» **Task statement**
For the data below, work out the number of lines containing the string "text" and answer with that number only.
:: Task input
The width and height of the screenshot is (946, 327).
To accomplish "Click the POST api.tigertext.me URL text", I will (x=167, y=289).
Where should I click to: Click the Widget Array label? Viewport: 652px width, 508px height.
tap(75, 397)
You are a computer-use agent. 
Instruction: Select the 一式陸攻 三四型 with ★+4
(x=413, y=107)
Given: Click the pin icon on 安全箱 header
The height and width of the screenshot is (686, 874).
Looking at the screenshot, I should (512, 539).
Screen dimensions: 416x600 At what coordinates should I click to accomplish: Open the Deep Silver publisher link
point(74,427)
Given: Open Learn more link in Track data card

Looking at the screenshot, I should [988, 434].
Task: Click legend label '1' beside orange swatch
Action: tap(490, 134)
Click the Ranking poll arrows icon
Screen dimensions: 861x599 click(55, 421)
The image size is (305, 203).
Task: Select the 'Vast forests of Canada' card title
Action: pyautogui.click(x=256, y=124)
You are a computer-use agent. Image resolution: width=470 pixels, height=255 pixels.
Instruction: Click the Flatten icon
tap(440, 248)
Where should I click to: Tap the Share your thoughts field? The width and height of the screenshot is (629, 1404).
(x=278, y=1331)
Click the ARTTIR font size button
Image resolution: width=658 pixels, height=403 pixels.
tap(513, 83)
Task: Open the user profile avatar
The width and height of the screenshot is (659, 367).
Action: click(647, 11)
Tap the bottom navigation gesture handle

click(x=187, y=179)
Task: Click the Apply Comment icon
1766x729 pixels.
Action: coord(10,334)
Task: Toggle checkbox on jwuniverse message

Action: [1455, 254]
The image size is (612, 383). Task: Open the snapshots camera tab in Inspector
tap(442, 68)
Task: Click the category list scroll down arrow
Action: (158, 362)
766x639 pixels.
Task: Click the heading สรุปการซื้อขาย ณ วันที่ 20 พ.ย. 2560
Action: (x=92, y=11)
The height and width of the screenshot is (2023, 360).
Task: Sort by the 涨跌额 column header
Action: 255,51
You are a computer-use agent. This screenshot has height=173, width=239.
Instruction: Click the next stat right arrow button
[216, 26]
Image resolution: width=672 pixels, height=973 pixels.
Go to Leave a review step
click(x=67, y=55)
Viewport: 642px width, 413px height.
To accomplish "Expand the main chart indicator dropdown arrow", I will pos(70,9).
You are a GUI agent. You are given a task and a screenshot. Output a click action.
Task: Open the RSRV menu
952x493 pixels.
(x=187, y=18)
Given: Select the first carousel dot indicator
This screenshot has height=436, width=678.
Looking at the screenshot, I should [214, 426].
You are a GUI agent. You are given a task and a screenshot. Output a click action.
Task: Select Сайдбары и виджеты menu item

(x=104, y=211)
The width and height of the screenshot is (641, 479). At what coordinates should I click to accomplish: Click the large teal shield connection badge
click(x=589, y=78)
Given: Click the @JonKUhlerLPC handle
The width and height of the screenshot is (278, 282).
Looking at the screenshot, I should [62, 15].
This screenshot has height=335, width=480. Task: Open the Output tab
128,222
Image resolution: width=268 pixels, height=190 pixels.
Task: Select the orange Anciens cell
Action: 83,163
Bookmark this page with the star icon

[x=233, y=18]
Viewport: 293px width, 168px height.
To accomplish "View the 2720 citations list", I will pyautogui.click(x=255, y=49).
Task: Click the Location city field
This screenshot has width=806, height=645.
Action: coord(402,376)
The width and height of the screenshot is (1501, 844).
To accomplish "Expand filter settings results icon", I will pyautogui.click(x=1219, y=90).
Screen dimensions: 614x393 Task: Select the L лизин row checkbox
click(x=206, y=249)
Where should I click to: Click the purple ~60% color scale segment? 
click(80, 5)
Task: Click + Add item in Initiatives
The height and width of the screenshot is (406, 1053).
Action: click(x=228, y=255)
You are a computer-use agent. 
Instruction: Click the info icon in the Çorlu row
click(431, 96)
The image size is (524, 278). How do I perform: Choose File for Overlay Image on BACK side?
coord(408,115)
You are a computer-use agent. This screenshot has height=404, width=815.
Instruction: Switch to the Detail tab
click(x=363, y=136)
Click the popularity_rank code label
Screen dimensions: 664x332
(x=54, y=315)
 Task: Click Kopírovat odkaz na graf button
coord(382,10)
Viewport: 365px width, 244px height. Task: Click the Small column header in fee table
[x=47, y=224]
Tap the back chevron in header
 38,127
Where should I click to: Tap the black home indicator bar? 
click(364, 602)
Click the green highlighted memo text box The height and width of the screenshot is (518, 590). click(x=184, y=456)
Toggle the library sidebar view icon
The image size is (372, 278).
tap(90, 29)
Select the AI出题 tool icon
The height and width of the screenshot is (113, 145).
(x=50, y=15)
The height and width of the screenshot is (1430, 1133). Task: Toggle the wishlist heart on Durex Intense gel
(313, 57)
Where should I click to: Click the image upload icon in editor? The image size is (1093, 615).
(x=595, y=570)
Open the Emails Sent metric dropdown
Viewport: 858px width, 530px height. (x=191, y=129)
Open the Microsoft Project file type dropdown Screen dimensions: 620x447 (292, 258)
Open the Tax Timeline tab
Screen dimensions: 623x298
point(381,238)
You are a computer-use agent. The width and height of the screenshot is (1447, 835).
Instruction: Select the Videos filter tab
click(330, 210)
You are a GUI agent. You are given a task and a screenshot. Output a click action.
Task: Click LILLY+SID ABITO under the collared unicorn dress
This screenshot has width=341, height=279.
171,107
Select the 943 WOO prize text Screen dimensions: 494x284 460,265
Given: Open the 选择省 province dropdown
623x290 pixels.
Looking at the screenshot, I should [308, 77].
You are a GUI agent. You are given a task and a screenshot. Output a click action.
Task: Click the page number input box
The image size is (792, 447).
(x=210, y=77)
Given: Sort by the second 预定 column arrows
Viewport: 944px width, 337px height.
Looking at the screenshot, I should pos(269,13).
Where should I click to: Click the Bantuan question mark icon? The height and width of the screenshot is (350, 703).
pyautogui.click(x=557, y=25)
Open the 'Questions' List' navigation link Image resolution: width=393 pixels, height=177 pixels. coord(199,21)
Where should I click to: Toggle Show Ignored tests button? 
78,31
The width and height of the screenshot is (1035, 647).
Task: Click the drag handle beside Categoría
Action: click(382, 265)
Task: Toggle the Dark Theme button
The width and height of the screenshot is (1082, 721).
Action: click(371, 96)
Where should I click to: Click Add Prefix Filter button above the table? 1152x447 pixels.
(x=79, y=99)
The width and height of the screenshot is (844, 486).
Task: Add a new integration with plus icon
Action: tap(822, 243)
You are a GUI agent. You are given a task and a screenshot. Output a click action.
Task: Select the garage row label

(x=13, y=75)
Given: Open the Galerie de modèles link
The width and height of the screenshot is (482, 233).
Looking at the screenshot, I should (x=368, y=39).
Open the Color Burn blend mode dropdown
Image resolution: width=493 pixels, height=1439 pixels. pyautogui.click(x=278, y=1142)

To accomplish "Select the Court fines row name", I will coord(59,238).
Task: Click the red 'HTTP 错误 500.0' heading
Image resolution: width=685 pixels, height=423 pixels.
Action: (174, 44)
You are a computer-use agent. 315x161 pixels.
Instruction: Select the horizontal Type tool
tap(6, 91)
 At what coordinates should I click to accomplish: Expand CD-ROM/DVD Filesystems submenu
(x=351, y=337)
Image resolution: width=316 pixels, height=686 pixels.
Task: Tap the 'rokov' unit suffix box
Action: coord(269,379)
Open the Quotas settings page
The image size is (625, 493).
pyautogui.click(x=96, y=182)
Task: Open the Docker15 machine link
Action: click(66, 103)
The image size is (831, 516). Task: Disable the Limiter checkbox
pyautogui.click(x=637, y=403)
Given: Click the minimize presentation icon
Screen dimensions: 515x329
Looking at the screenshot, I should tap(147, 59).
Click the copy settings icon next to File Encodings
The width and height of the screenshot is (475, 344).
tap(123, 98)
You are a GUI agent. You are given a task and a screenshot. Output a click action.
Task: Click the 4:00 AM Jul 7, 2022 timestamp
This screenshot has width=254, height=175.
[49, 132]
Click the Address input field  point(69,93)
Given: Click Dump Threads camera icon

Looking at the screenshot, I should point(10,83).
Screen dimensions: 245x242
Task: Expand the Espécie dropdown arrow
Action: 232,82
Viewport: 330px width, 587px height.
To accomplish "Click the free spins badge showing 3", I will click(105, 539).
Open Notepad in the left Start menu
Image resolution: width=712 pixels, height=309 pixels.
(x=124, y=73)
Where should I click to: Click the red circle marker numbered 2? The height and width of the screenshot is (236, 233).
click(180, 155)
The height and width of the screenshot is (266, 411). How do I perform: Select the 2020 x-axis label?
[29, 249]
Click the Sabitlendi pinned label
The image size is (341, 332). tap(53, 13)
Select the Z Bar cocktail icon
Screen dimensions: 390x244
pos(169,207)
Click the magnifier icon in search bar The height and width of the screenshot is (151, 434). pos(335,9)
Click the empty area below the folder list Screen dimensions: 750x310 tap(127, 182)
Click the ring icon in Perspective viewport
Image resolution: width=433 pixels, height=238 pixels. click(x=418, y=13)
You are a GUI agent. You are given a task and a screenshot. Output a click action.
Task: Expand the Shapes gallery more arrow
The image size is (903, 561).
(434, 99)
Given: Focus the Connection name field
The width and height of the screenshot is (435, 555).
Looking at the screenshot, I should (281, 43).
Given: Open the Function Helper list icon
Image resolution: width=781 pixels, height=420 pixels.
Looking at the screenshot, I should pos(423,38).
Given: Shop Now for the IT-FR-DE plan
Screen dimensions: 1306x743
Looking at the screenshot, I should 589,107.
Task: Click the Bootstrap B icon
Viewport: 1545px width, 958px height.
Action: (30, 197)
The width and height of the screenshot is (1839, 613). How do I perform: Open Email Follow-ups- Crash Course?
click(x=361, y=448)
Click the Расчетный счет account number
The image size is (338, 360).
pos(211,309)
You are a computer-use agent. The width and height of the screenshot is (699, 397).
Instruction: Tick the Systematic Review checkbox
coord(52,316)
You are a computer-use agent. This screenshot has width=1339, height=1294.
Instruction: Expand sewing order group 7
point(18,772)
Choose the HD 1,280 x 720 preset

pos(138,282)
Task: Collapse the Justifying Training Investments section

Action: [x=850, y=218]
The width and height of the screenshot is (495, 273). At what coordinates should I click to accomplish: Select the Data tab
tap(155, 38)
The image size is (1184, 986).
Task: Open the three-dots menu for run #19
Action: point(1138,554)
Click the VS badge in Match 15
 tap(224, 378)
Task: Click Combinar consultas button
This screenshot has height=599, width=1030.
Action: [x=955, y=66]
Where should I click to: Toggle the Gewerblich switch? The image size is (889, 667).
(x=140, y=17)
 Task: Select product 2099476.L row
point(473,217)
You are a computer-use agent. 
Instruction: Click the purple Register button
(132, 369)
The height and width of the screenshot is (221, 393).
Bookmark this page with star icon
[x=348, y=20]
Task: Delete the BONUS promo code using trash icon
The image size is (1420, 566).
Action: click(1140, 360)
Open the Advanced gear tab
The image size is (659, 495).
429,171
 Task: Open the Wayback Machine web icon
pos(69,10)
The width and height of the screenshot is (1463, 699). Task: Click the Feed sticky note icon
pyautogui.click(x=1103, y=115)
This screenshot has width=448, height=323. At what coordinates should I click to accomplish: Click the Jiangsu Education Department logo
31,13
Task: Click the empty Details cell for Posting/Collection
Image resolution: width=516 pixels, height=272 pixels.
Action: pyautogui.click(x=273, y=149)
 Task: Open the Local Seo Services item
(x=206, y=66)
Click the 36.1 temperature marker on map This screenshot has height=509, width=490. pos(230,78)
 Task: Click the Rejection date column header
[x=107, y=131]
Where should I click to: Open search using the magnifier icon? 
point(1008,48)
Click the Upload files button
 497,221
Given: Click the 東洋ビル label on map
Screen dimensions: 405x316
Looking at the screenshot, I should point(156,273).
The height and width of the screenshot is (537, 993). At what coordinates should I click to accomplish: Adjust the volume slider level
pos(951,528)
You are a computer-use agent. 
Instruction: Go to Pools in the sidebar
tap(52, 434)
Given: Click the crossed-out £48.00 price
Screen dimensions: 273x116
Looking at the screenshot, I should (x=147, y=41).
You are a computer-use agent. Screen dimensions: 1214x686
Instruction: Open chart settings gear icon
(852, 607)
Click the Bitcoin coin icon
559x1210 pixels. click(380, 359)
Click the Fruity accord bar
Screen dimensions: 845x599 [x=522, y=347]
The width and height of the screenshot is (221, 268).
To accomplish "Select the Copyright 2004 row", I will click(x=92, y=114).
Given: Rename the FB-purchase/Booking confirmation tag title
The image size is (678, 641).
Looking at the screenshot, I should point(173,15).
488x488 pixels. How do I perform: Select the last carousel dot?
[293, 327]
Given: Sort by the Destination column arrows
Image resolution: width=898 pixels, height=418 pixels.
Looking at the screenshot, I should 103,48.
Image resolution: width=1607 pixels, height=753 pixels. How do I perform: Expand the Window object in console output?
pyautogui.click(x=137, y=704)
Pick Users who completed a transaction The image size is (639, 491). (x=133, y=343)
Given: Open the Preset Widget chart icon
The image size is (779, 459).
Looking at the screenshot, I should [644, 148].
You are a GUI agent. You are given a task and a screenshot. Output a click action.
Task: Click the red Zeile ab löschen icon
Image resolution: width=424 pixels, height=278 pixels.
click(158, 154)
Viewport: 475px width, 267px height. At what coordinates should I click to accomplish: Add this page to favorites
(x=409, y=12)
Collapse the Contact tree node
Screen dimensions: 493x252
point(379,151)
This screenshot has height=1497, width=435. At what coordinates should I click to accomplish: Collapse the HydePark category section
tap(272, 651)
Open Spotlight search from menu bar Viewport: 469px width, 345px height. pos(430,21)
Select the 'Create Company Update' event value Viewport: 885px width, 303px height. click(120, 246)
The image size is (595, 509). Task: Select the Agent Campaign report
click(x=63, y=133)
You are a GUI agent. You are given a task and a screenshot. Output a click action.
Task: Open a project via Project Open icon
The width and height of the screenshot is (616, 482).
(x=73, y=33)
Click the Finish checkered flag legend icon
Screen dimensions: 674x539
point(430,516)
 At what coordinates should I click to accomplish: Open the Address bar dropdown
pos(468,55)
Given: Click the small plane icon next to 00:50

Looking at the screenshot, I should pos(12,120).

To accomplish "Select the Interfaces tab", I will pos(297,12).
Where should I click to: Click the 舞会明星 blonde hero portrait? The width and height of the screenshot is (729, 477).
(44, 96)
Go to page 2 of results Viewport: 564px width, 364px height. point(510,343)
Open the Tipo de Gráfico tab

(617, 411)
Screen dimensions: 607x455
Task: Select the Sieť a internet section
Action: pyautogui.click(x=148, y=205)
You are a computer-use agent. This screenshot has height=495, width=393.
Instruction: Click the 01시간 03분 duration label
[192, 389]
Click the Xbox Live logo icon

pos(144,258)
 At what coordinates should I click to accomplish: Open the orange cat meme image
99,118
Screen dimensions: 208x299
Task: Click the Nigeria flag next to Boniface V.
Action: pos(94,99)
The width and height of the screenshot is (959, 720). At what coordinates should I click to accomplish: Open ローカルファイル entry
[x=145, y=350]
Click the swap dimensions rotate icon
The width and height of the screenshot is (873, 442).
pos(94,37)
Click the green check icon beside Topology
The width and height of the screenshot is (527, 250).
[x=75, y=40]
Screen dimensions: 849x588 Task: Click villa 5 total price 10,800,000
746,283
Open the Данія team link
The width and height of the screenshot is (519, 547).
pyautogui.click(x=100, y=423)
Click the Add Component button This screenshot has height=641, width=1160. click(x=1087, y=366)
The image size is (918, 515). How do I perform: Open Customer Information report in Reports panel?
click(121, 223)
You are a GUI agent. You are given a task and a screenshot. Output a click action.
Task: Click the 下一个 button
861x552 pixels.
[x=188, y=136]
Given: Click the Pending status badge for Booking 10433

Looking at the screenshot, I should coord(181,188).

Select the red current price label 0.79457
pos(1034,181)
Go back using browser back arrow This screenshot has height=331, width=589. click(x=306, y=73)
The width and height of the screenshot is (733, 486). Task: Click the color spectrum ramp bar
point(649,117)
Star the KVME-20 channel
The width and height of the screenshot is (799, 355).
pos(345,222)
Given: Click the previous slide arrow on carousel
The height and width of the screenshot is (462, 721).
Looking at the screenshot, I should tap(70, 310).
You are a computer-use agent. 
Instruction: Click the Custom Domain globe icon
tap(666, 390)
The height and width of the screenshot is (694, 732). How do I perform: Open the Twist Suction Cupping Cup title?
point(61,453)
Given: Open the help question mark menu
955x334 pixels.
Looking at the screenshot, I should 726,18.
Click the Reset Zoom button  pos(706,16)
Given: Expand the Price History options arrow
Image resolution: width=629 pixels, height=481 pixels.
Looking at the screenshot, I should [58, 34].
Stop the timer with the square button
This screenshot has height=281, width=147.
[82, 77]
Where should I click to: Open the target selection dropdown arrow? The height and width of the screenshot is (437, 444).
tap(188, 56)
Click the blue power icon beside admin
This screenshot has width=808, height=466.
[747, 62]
::::
» **Answer section**
3